Es gibt einen großen Vorteil bei Filmen aus dem Hause Pixar: Man weiß von vornherein schon, dass es meist ein guter Streifen sein und man nur selten enttäuscht wird - beginnend mit einem niedlichen Kurzfilm über die Umsetzung einer Geschichte für Kinder als auch für Erwachsene, bis hin zum Detailreichtum oder der Recherche der Autoren. Pixar hat sich selbst gewisse Standards gesetzt, die genauso hoch sind wie die Erwartungen der Zuschauer. Dies war bisher bei jedem Film so und wird vermutlich auch so bleiben. Nur wie sieht es bei "Alles steht Kopf" aus?

Foto: Copyright: Walt Disney Studios Motion Pictures Germany
© Walt Disney Studios Motion Pictures Germany

Inhalt

Die zu Grunde liegende Geschichte ist recht simpel. Riley wird durch einen Umzug aus ihrer gewohnten Umgebung gerissen und muss sich nun an das Leben in San Francisco gewöhnen. Neue Stadt, neue Leute und zu Beginn keine Freunde. Doch Riley ist nicht wirklich der Hauptcharakter des Films. Vielmehr geht es um die Emotionen in ihrem Kopf: Freude, Kummer, Wut, Angst und Ekel. Sie sitzen Tag ein, Tag aus in der Kommandozentrale und steuern Rileys Gefühle.

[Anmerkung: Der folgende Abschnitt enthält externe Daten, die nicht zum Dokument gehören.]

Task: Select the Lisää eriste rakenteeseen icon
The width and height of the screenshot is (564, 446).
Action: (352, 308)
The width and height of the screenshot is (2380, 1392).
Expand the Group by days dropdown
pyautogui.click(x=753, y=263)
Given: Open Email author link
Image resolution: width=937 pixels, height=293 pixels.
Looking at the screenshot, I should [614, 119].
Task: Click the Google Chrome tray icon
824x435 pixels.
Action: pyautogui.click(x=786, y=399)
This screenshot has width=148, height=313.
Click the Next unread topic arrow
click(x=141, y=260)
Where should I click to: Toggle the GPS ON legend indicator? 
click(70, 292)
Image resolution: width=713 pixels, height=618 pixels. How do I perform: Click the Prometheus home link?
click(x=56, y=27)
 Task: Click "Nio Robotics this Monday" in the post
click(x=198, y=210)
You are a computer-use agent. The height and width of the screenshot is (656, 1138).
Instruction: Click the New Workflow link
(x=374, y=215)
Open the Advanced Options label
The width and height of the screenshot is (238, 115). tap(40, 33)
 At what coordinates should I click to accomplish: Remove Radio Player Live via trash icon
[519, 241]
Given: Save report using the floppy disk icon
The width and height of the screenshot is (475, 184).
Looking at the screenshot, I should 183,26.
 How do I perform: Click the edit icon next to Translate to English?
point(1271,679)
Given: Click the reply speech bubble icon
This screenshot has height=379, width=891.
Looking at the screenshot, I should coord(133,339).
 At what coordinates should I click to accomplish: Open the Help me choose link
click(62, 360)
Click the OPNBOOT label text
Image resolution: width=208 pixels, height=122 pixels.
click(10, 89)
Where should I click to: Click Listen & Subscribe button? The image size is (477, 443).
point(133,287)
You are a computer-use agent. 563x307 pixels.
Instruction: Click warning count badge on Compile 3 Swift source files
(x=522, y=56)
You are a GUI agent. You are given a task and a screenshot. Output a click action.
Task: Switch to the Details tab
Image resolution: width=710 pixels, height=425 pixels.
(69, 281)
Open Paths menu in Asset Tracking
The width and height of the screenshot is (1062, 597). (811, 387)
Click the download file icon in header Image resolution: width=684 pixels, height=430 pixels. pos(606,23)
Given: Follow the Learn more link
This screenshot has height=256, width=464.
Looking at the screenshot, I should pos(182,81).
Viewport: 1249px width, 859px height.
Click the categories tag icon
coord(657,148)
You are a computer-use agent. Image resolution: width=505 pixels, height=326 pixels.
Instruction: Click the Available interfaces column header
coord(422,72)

Freude möchte, dass Riley den ganzen Tag glücklich ist, Angst hat vor wirklich allem Angst. (So fällt er beispielsweise ohnmächtig um, als Riley eine tote Ratte findet.) Ekel beschützt Riley vor unabschätzbaren Dingen (wie Brokkoli) und will dafür sorgen, dass sie mit den coolen Kindern in der Schule befreundet ist. Wut ist hitzköpfig und gibt Riley die Möglichkeit, Dampf abzulassen. Dies ist zwar nicht immer die beste Alternative (durch ihn bekommt Riley Ärger mit ihrem Vater und streitet sich mit ihrer besten Freundin aus der Heimat) Die vier sind ein mehr oder weniger eingespieltes Team - nur Kummer ist etwas Außen vor. Wofür soll Kummer im Leben schon gut sein?

Jeder Moment in Rileys Leben wird als Erinnerung (in Form einer Kugel) gespeichert und wird der Emotion zugewiesen, die für sie verantwortlich war. Freude hat natürlich die meisten Kugeln und ist auch stolz darauf. Kummer hingegen hat keine bis sehr wenige. Eine Vielzahl der Erinnerungen werden am Ende des Tages in das Langzeitgedächtnis übernommen und werden nach Jahren von einem Verblassungskommando in die Vergessenheit gezogen. (Dieses Kommando, so lernen wir im Film, ist auch für die nervigen Ohrwürmer verantwortlich.) Wenige Erinnerungen werden zu sogenannten Kernerinnerungen und spiegeln Inseln in Riley wider, die sie zu der Person machen, die sie ist.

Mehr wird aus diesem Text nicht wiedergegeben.